14. A state machine based context-sensitive multi-round dialog management system, comprising an input device, a processor, an output controller and an output device, wherein:

the input device is configured to receive multi-modal input information input by a user;

the input device comprises a microphone, an analog-to-digital converter, a voice identification processor, an image acquisition device and an image processor;

the microphone, the analog-to-digital converter and the voice identification processor are sequentially connected;

the microphone is configured to acquire a voice signal of the user when the user and a robot are dialoging;

the analog-to-digital converter is configured to convert the voice signal into voice digital information;

the voice identification processor is configured to convert the voice digital information into word information, and input the word information into the processor;

the image acquisition device is configured to acquire an image containing the user;

the image processor is configured to identify and acquire user information from the image containing the user, and input the user information into the processor;

the processor comprises an intention identification engine module, an intention module, a state machine module, an instruction parsing engine module and an output module;

the intention identification engine module is configured to identify intention information in the multi-modal input information;

the intention module comprises intention sub-modules for bringing multiple intention information identified by the intention identification engine module into one-to-one correspondence with multiple intention sub-modules at back ends;

the instruction parsing engine module comprises a plurality of instruction parsing engine sub-modules for parsing corresponding intention information and acquiring the parsed multiple intention information;

the output module is configured to acquire policy information according to the result from the instruction parsing engine module, and transmit the policy information to the state machine module;

the state machine module comprises a plurality of state machines for managing a relevant context in the dialog management system and providing the support for completing context information for the intention identification engine module, the intention module, the instruction parsing engine module and the output module; and

the output controller selects the intention information which conforms to the real intention of the user from the intention information parsed out by the plurality of instruction parsing engine sub-modules according to the policy information output from the output module, generates output information, and controls the output device to output corresponding information to the user according to the output information.

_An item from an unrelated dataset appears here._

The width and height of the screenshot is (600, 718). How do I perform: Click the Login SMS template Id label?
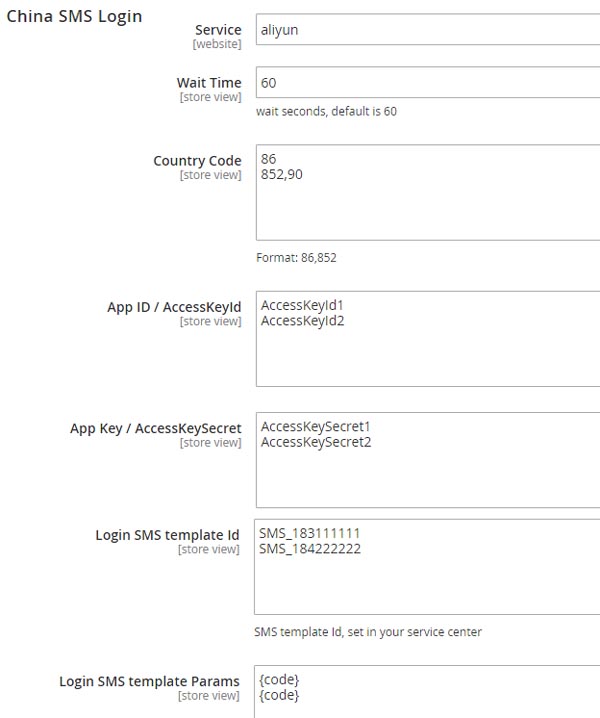[168, 535]
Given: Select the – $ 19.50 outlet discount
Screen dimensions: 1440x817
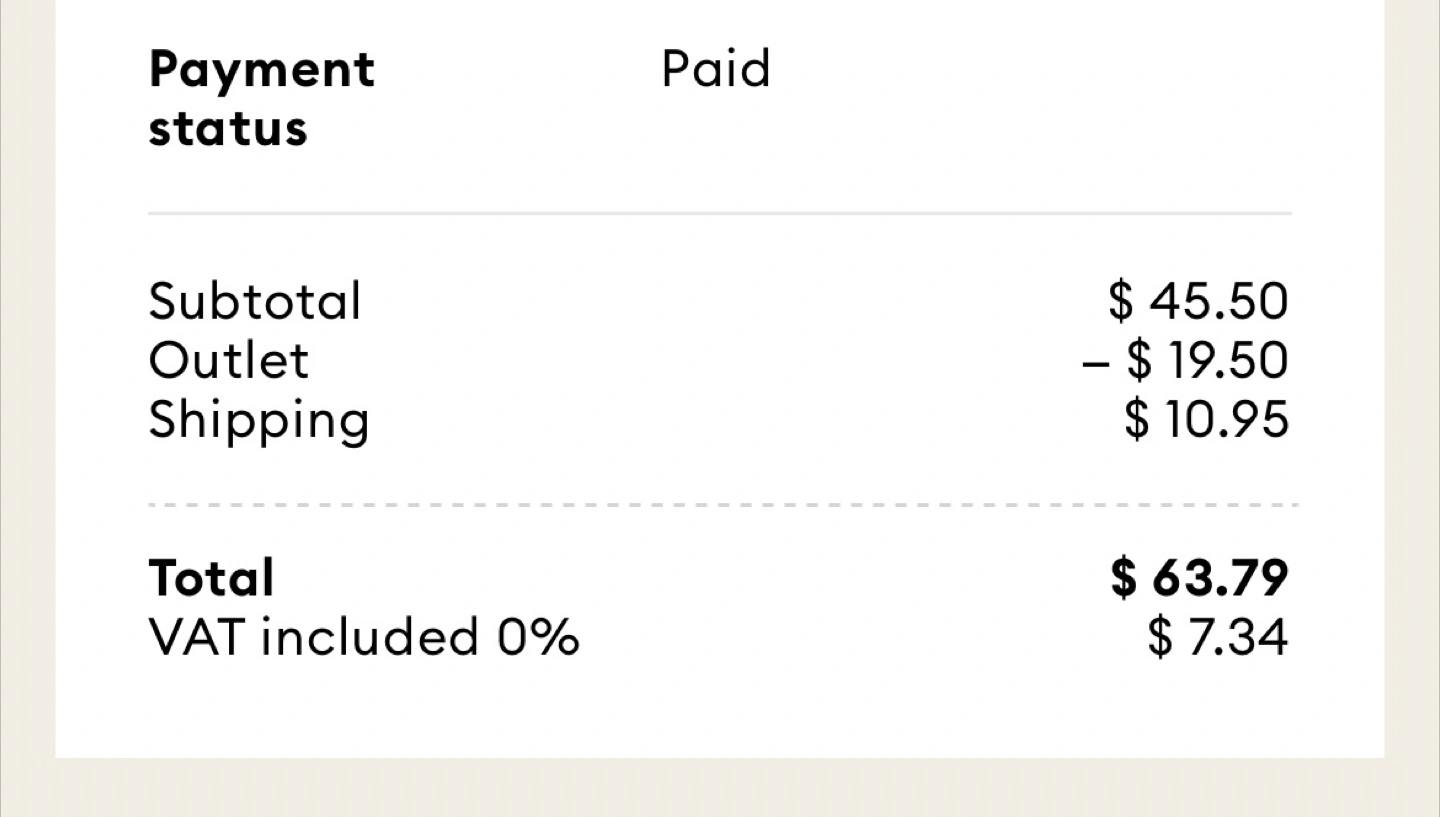Looking at the screenshot, I should point(1185,360).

15. The system according to claim 14, wherein:

the processor further comprises an input module;

the input module is configured to receive multi-modal input information from the input device, and identify and correct the error of the multi-modal input information according to the context provided by the state machine module.

16. The system according to claim 14, wherein the state machine module comprises a first state machine and a second state machine.

17. The system according to claim 16, wherein the first state machine is configured to complete a context of the intention identification engine module, and provide the completed context for the intention identification engine module to re-identify unknown intention information.

18. The system according to claim 16, wherein the second state machine is configured to complete a context of the intention module, and provide the completed context for the instruction parsing engine module to re-parse the intention information.

19. The system according to claim 16, wherein the number of the second state machine corresponds to the number of the intention information.

20. The system according to claim 16, wherein the first state machine is further configured to manage the second state machine.